And I write this to assure you that you are not alone, and no matter what he is telling you, or what you are telling yourself, that there are always people who can help and that there are always people that care.

Thanks for reading.

Em x

44 thoughts on “Guest Post: Me Too

  1. Em, you show such bravery and courage in sharing your story. Isolation and shame are like compost to a twisted seedling and it is so hard to explain what it is like, unless you have been there. Me too. x There is much grace in gifting ourselves time to recover and in time, being able to relax and view the world through fresh eyes. The softest hugs flowing to you. Xx

    • Hi Jane. This is such a lovely comment – thank you. I read in your words that you understand too – I’m sorry that you know what it feels like. It’s a dark place to find yourself, and when you look back from the light it makes little sense. But it’s real. I appreciate your words very much xx

  2. Thank you so much for hosting my post Suzie, it means a lot. And to the kind commenters, I will get back to you all.

    I’m in the best place I could possibly be now, safe and happy and loved. Thank you 💙💙

  3. Em you are so brave and strong thank you. I’m so glad you got out and you’re safe so many others do not. As for our criminal justice system we know it can be a shambles but it’s getting better. Xx

    • Hello. Yes, it is getting better, there is a long way to go too.

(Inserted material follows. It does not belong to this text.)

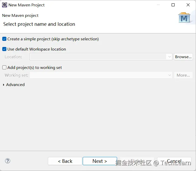The image size is (196, 171).
Task: Click inside the Location text field
Action: click(98, 57)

The legal system is based on statutes and whatever has gone before, the courts are a hostile environment as a witness. It was awful. In the magistrates court, His solicitor purposely provoked me to cry and get emotional to make me look like an unstable witness. It was ridiculous. But I know I did my best 💙

  4. What a powerful post, Em. I’m so sorry you went through this but thank you for sharing your experience and raising awareness. I’m so pleased for you that you’re in a better place with someone who values you for the special person you are 🙂 xx

  5. There is so much hope in this story, Em. Hope that you can go through something so horrific and be so mentally manipulated, but survive and go on to have a happy and fulfilling life. I am so very sorry you went through all this though. You are nothing, but an inspiration & basically a Wonder Woman. I hope others read your story & see similar inspiration. Much love xxx

    • Hi there. When I was writing it down it felt strange, you know? I’ve had quite a few “everything has messed up, let’s start all over again” moments in my life and please, I really don’t want any more!! But this experience which happened to me, which feels like I was temporarily possessed, I am so relieved that I got away. I believe wholeheartedly that I met a psychopath who got hold of me when I wasn’t 100% strong. Thank you xx

      • Your experience is so similar to my best friend’s & he got her when she was at her weakest. She also describes it as being temporarily possessed. This is how these (literal) psychopath’s work. I am also so relieved that you (and my bestie) got away 😘😘😘😘😘

  6. Thank you for sharing this Em. It must have been really tough to write.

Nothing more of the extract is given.